Most digital payments are essentially checks – instructions for a bank to pay “real” money from your account. As such, multiple actors are involved to enact the transactions, clearing payments and administering millions of individual accounts. A CBDC on the other hand, has evolved from decentralized digital currencies like bitcoin and Ethereum and is more like cash itself in cutting out the middle-men – it seemingly travels directly from person to person or from customer to vendor like a coin.


Types of Central Bank Digital Currencies


CBDCs are split into two categories - wholesale and retail. Wholesale CBDCs are principally used by financial institutions, while regular businesses and everyday users use retail CBDCs.


  1. Wholesale CBDCs: Wholesale CBDCs function similarly to having reserves in a central bank. The central bank provides a financial institution with an account to deposit digital currencies and conduct interbank transfers. Then the central bank utilises monetary policy tools like interest in reserve balances to set interest rates and manage general bank lending.

  2. Retail CBDCs: In simple words, retail CBDC is a digital currency that an everyday citizen will use, for e.g., to pay for groceries, etc just like fiat money. It is digital money for ordinary people to make daily transactions eliminating intermediary risks. We can further divide retail CBDCs into two types: Token-based and Account-based.

    1. Token-based retail CBDC: These digital currencies are accessible with public or private keys, which provide transaction anonymity.

    2. Account-based retail CBDC: These types need digital identification to access an account.

Most people confuse CBDCs with cryptocurrencies, but both are quite different. There are three main key differences:

  • Cryptocurrencies are decentralized in nature, while CBDCs are centralized (because they’re issued and backed by the central bank of a country/territory).

  • Cryptocurrencies offer anonymity for financial transactions, while the central bank fully knows CBDC transaction details.

  • Cryptocurrencies are generally not backed by the government and are therefore private currency, while CBDCs would have full government support, and therefore be legal tender.


Advantages and Disadvantages of CBDCs?


Advantages


There are several benefits of central bank digital currencies, including:


  • Faster and Cheaper Transactions: CBDCs typically run on blockchain technology. Blockchain has a quicker processing time and lower processing fees than the current banking system. Users could send and receive their digital currencies within and outside the country faster and cheaper.

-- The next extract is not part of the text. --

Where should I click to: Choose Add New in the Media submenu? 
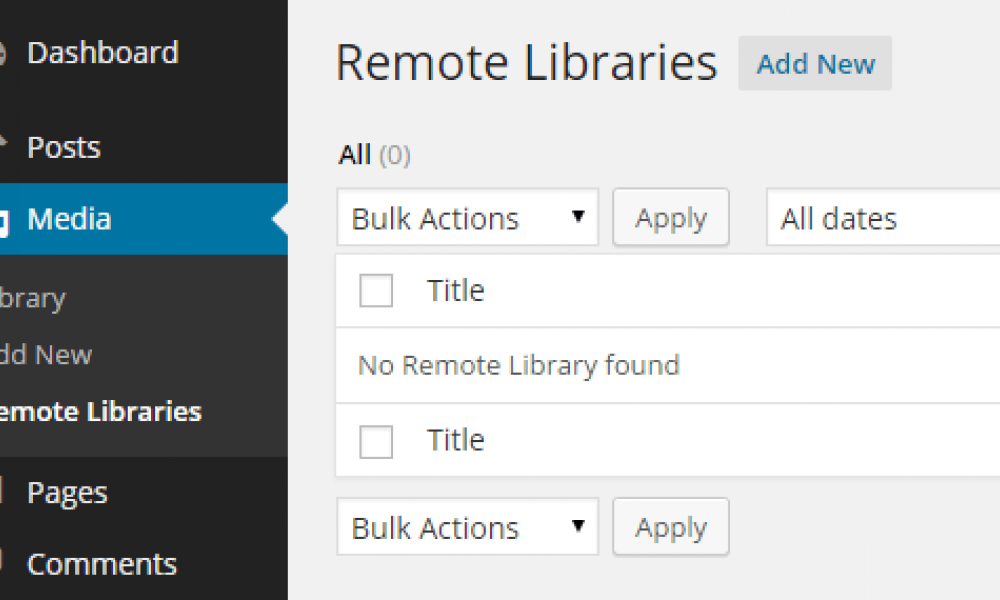click(x=46, y=355)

  • Banking the Unbanked: Many countries have a large number of people who don't own bank accounts. They're known as the unbanked. With a CBDC, anyone with an internet-enabled phone can sign up for an account or wallet to send and receive funds. There would be little to no need to visit a physical banking institution to fill out multiple account opening forms.

  • Enhanced Fraud Detection: All CBDC transactions are recorded and stored on a digital ledger. This will help authorities easily identify fraudulent transactions and other illicit operations.


Disadvantages


There are some drawbacks of central bank digital currencies, including:


  • Privacy Concerns: The central bank will completely control its central currency's entire user data. An organisation holding such amounts of sensitive information is a potential privacy disaster. Furthermore, the central bank can block certain transactions and prevent users from accessing their funds for arbitrary reasons.

  • Accessibility Barriers: Some people may not have the means required to use a CBDC, like a smartphone or internet access. Others may not trust the new currency and would instead stick to the type of money they're familiar with.


The financial world and how money works are evolving. As we move towards a fundamentally digital world, it is understandable that traditional banking systems are finding ways to stay updated.


Although most central bank digital currencies are still in the research or development stage, they'll likely become a standard part of financial operations worldwide. Countries like the USA, China, India, and more are already in the process of making their respective CBDCs managed by the local government.